Texto dado:
La natación del yo
El ser un isleño o vivir en una isla no es igual a hallarse aislados. Los habitantes de una isla tienden, por el contrario, a encontrar relaciones con casi cualquier cosa de su exterior. En cierto modo, ser un isleño fue igual a vivir en la España de Franco donde cada ciudadano que mereciera ese nombre se preocupaba, ansiosamente, por conocer las circunstancias que se cocían afuera. El humo del guiso internacional era una suerte de vaho y actualidad que aliviaba de las barreras fronterizas, entonces impuestas por la autarquía y, generalmente, en la geografía, impuestas por el mar.
Una isla es un lugar muy codiciado por los aventureros porque les permite ilusionarse con la idea de haber dejado el mundo atrás y ganar con ello el alma de la desaparición. Para un isleño, sin embargo, lo codiciado sería formar parte del mundo con o sin traslación.

Datos mostrados:
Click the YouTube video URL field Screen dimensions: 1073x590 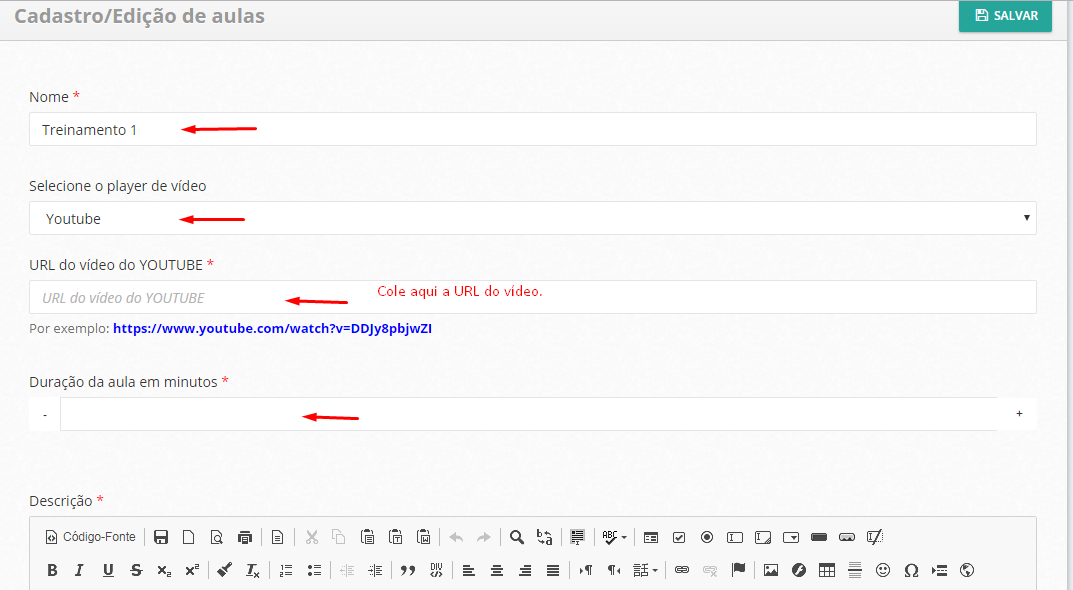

El problema: Reproduce íntegramente el texto sobre la vida del isleño, sin modificar nada. Los datos son material independiente del texto.

Respuesta del ejercicio:
La natación del yo
El ser un isleño o vivir en una isla no es igual a hallarse aislados. Los habitantes de una isla tienden, por el contrario, a encontrar relaciones con casi cualquier cosa de su exterior. En cierto modo, ser un isleño fue igual a vivir en la España de Franco donde cada ciudadano que mereciera ese nombre se preocupaba, ansiosamente, por conocer las circunstancias que se cocían afuera. El humo del guiso internacional era una suerte de vaho y actualidad que aliviaba de las barreras fronterizas, entonces impuestas por la autarquía y, generalmente, en la geografía, impuestas por el mar.
Una isla es un lugar muy codiciado por los aventureros porque les permite ilusionarse con la idea de haber dejado el mundo atrás y ganar con ello el alma de la desaparición. Para un isleño, sin embargo, lo codiciado sería formar parte del mundo con o sin traslación.